## Task prompt
Copy the rows from the line containing "1456x821 pixels. Task: Click" through the end of the rows, inclusive, with "sparkle icon" swapped for "sparkle button" and everything else left as is. Leave the pictures out of your copy.

## Listed entries
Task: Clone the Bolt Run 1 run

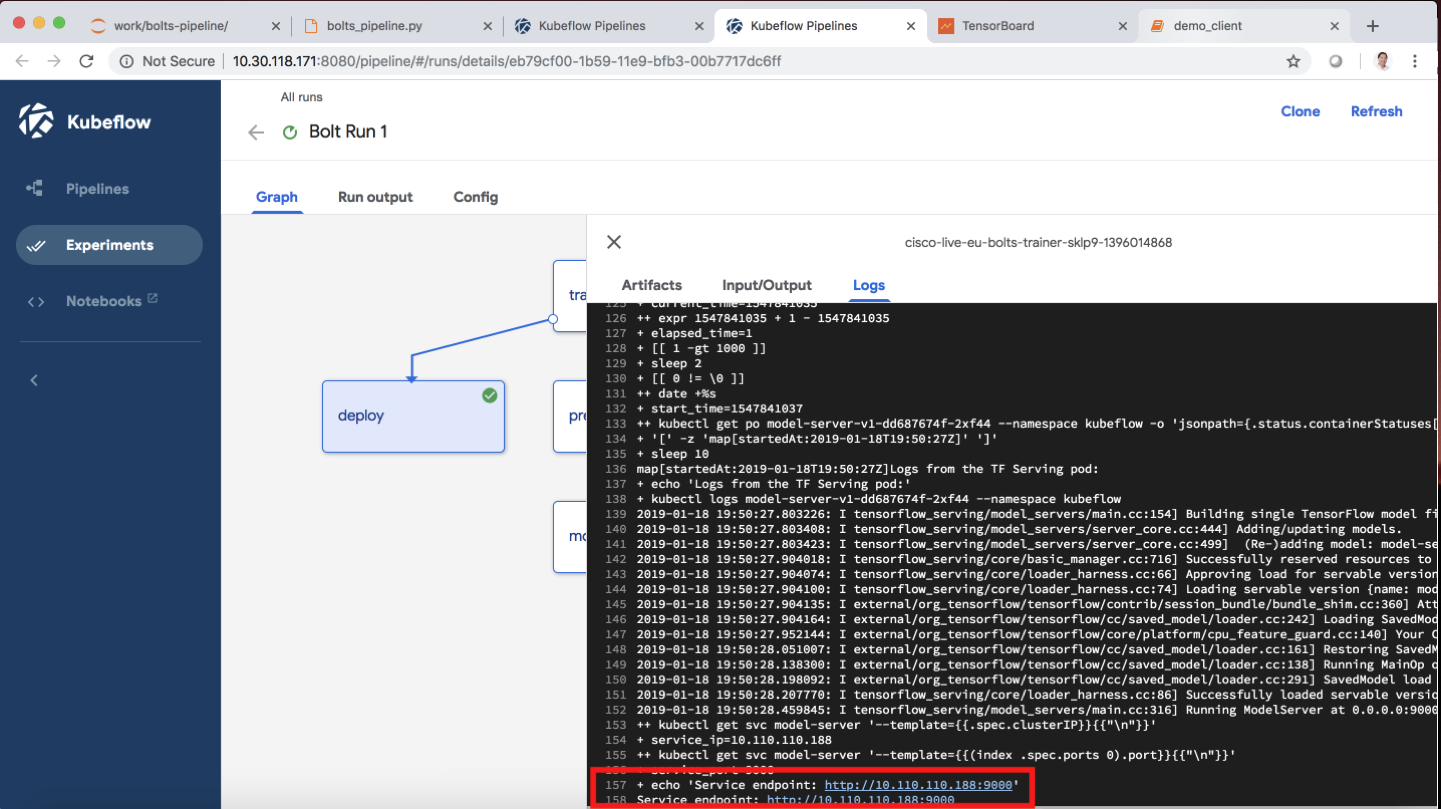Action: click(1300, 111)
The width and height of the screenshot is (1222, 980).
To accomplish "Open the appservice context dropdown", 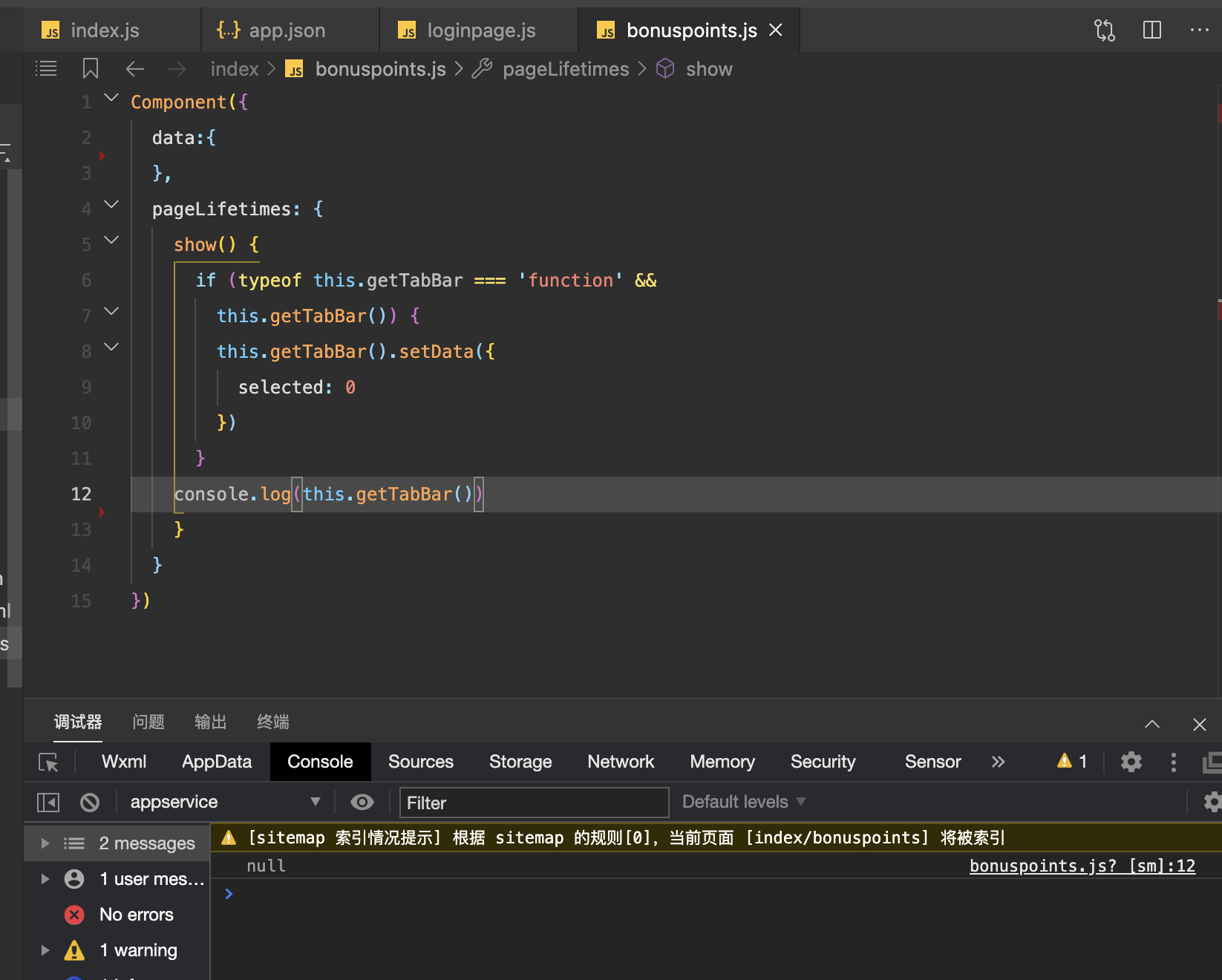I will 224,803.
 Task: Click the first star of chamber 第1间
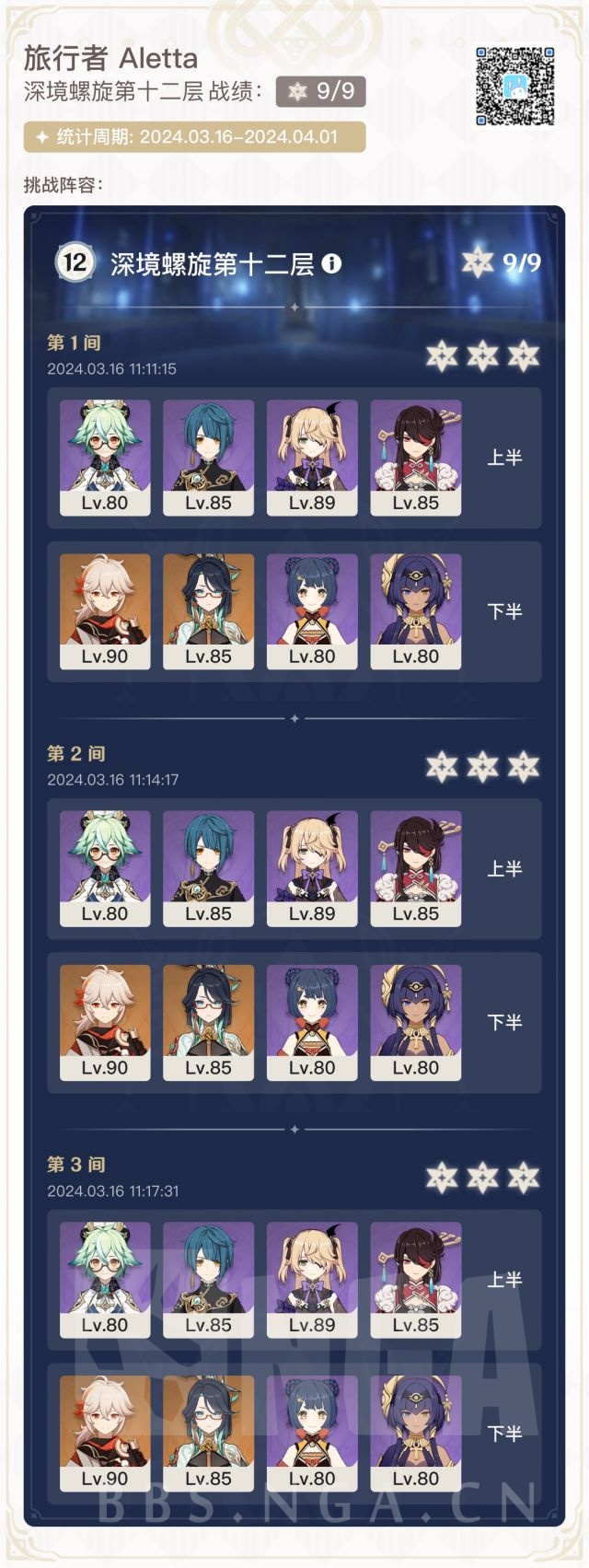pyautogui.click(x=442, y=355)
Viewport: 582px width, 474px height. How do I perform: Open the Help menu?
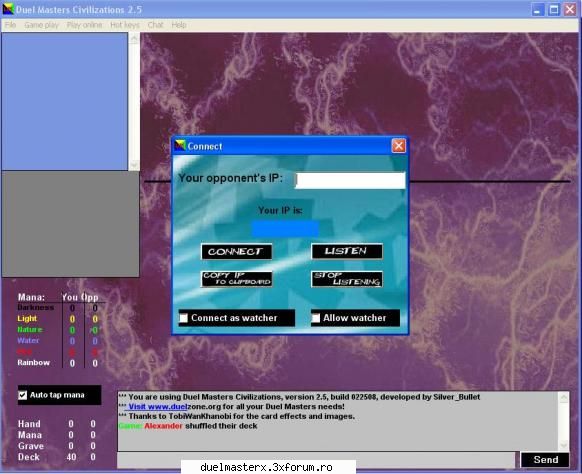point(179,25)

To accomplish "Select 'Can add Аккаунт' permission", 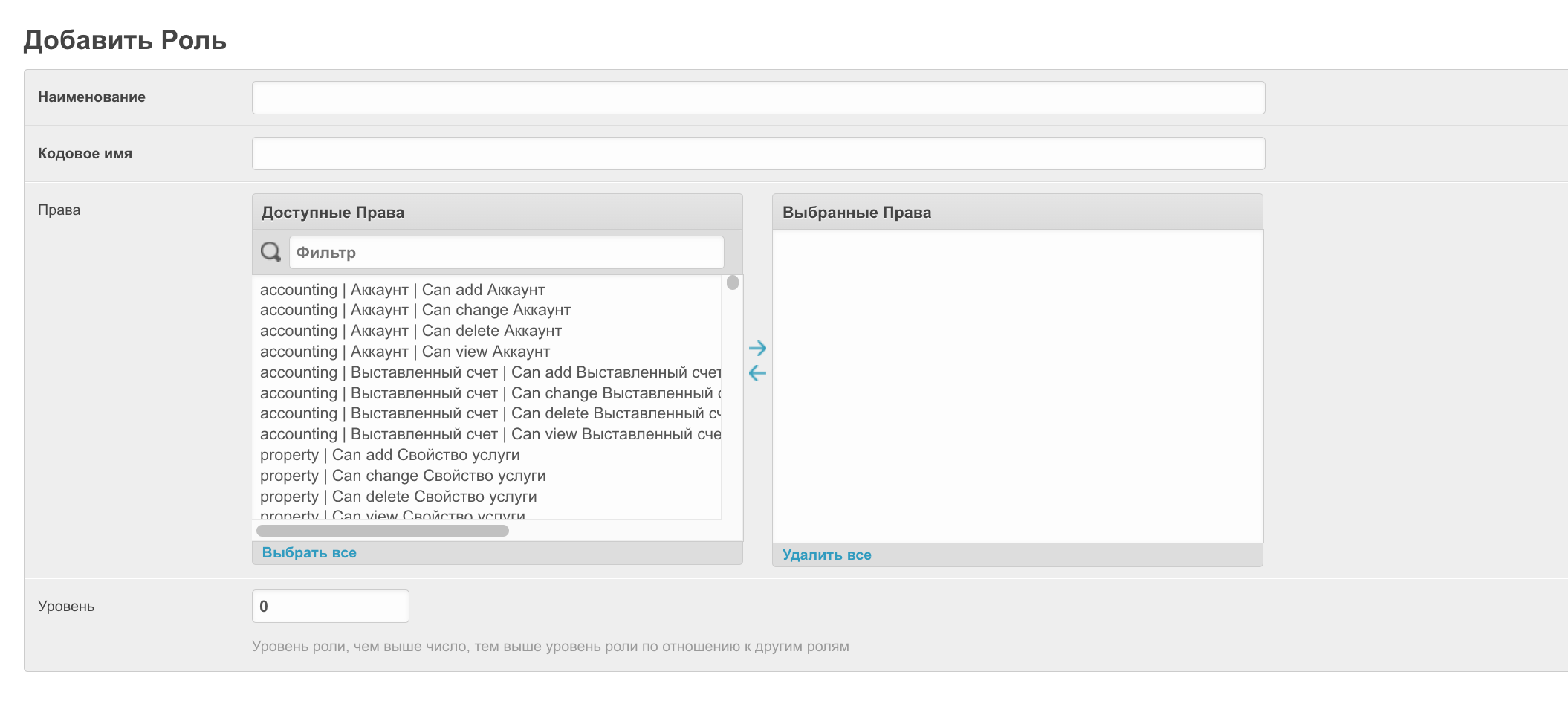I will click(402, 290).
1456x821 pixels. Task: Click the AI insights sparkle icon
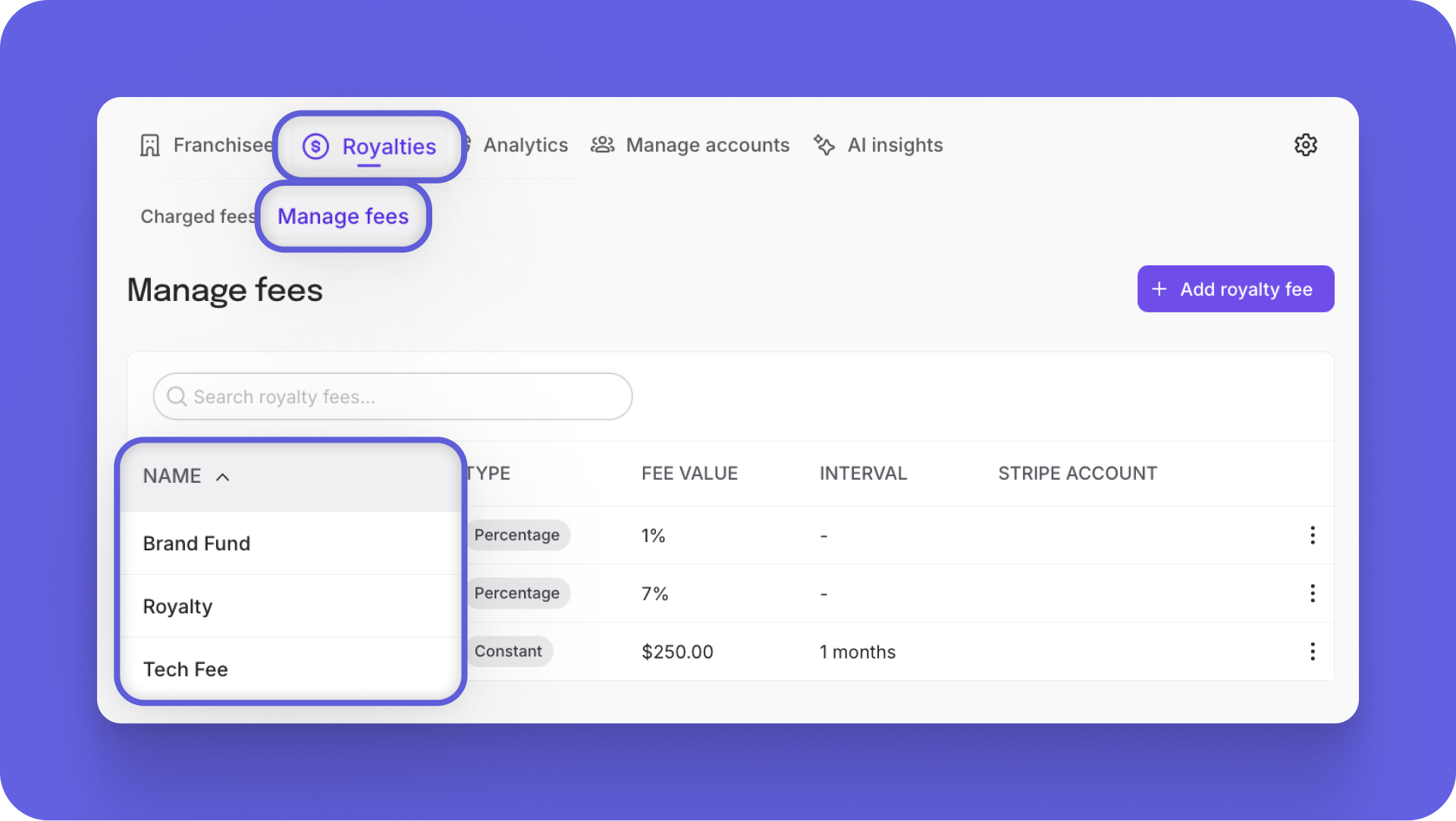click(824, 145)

## Result of this exercise
1456x821 pixels. Task: Click the AI insights sparkle button
click(824, 145)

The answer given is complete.